Some conservative members don’t want the party to act on a replacement at all. In the House, Reps. Steve King (R-IA) and Jeff Duncan (R-SC) introduced an amendment to the latest Obamacare repeal bill that strips out language calling for the party to craft an alternative.
A new Kaiser Health Tracking Poll found that Congressional Republicans are living in a difference universe from most Americans. The poll found that 64% of Americans want to Congress to act to restore ACA subsidies if the Supreme Court rules against the health care law.
If the Supreme Court rules that financial assistance is only available in states with state-run marketplaces, nearly two-thirds of the public says that Congress should take action so that people in all states can be eligible for financial help to purchase health insurance. Majorities of Democrats and independents say they would support Congressional action while Republicans are more divided. And, although the Supreme Court’s decision would have significant implications for many people in states using the federal exchange, their views are similar to those of people living in states with their own marketplace.
A nightmare scenario for Republicans would unfold if the Supreme Court ruled the ACA subsidies unconstitutional in states that have not set up their own exchanges. Republicans are committed to killing the ACA. Their most ardent supporters want to kill the law. The problem is that nearly two-thirds of the American people want congressional Republicans to act to protect the subsidies if the Supreme Court rules them unconstitutional.
Millions of people will lose their health care if the subsidies go away. The fate of the subsidies would become a big issue in the 2016 presidential election, and the Republicans will be trapped between doing what a majority wants and what their right-wing ideological base wants. A Supreme Court ruling against the subsidies would be a disaster for the Republican Party. If Congressional Republicans refuse to act to restore, the subsidies voters will blame them for the loss of their health care.
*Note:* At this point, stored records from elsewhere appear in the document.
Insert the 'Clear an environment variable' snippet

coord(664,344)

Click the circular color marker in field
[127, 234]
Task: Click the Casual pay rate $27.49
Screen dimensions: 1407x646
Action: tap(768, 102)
The House has announced that they will vote to repeal the ACA next week. Only 32% of those polled in Kaiser poll want the law repealed. Congressional Republicans are completely out of touch with the majority of Americans on the issue of the ACA. If the Supreme Court rules against the subsidies, the conservative justices will be dropping a ticking time bomb into the laps of Republicans.
No matter how the Supreme Court rules, this won’t end well for the GOP.
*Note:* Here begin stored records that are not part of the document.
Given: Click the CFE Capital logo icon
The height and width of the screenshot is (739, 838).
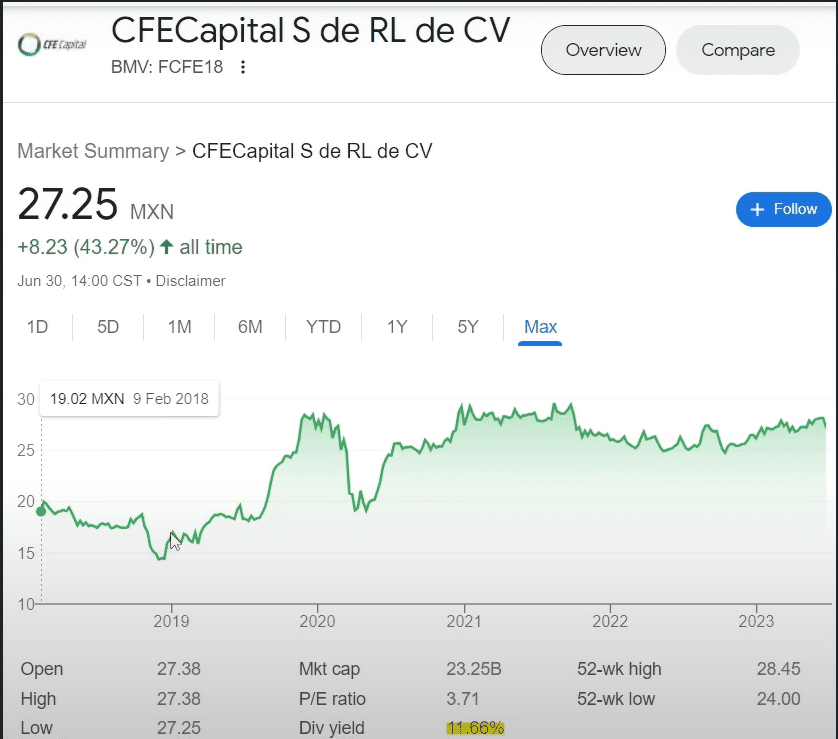Looking at the screenshot, I should pyautogui.click(x=53, y=44).
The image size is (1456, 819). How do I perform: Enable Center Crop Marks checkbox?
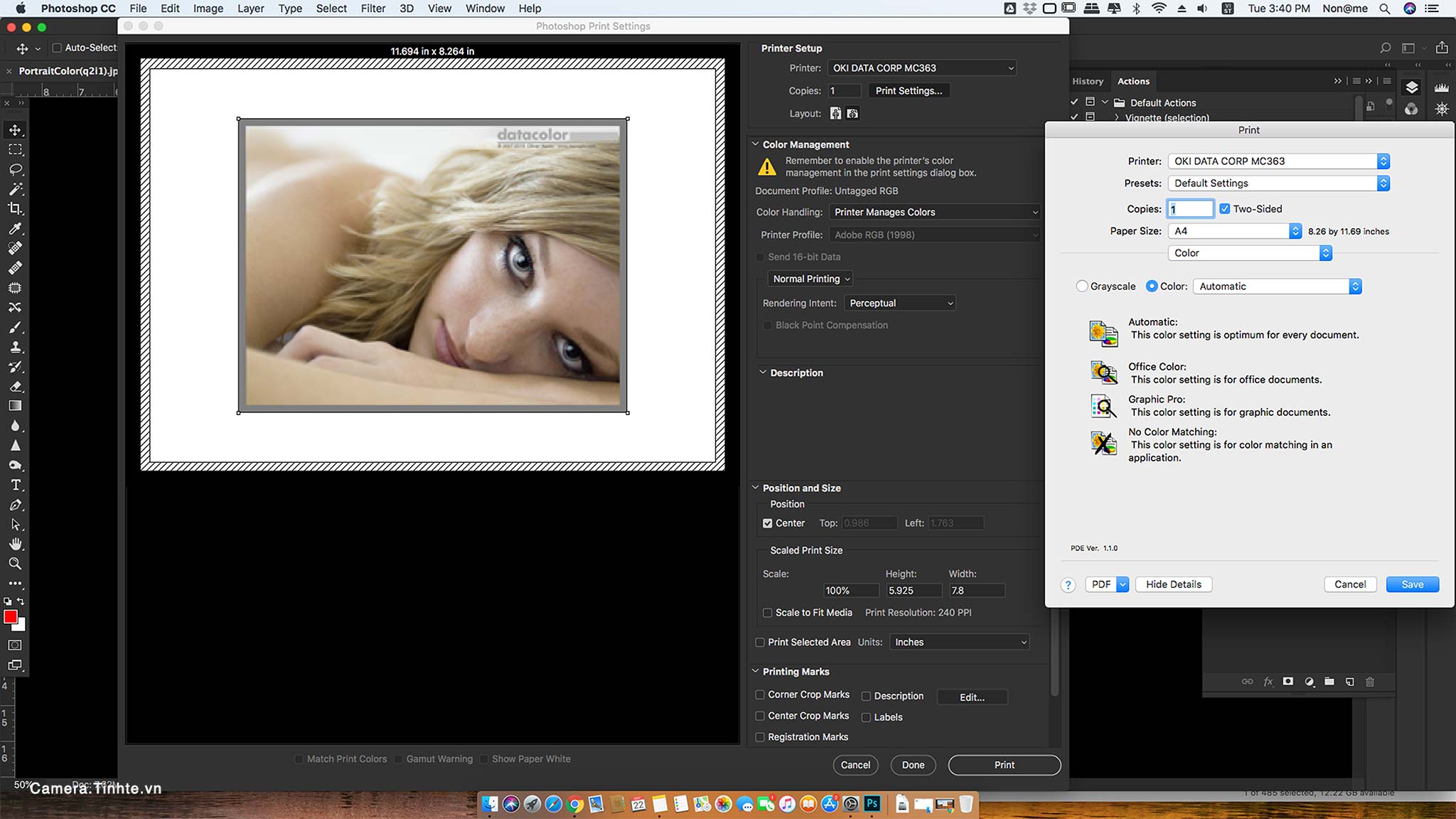(760, 715)
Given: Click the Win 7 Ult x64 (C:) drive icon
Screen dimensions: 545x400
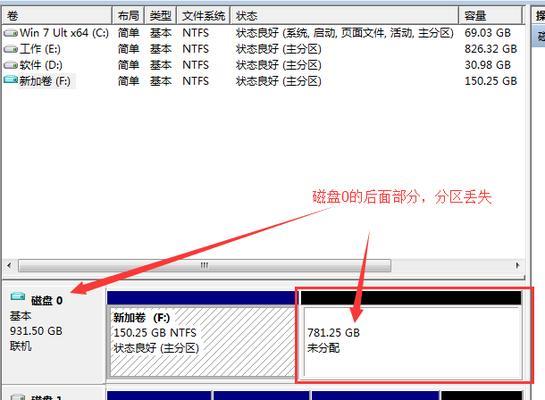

Over seven in 10 Americans who bought new health insurance policies through the government exchanges earlier this year rate the quality of their healthcare and their healthcare coverage as “excellent” or “good.” These positive evaluations are generally similar to the reviews that all insured Americans give to their health insurance.
The people who hate the Affordable Care Act are generally people who have no idea what it even does, and who aren’t affected by it at all.
There are a number of lessons here:
1. Democrats stink at messaging.
2. Republicans are awfully good at messaging.
3. Lying doesn’t tend to impede the success of the GOP message machine.
4. Americans are seldom shy about having a strong opinion on something they know nothing about.
In the end, I’d like to say ignore the polls, but the Republicans are so good at misrepresenting the truth, that even a lie — especially a lie — can do a lot of damage. I’ve said from day one that Democrats were doing a lousy job of selling their programs. Whether it was the stimulus that quite literally saved our country, or Obamacare, that wasn’t all we wanted, but it also wasn’t too shoddy either.
Unfortunately in life, and politics, doing good isn’t enough. You have to market what you’re selling, and continue to market it even after it’s sold. The bad guys won’t stop trying to shoot it down. And you should never cease defending it.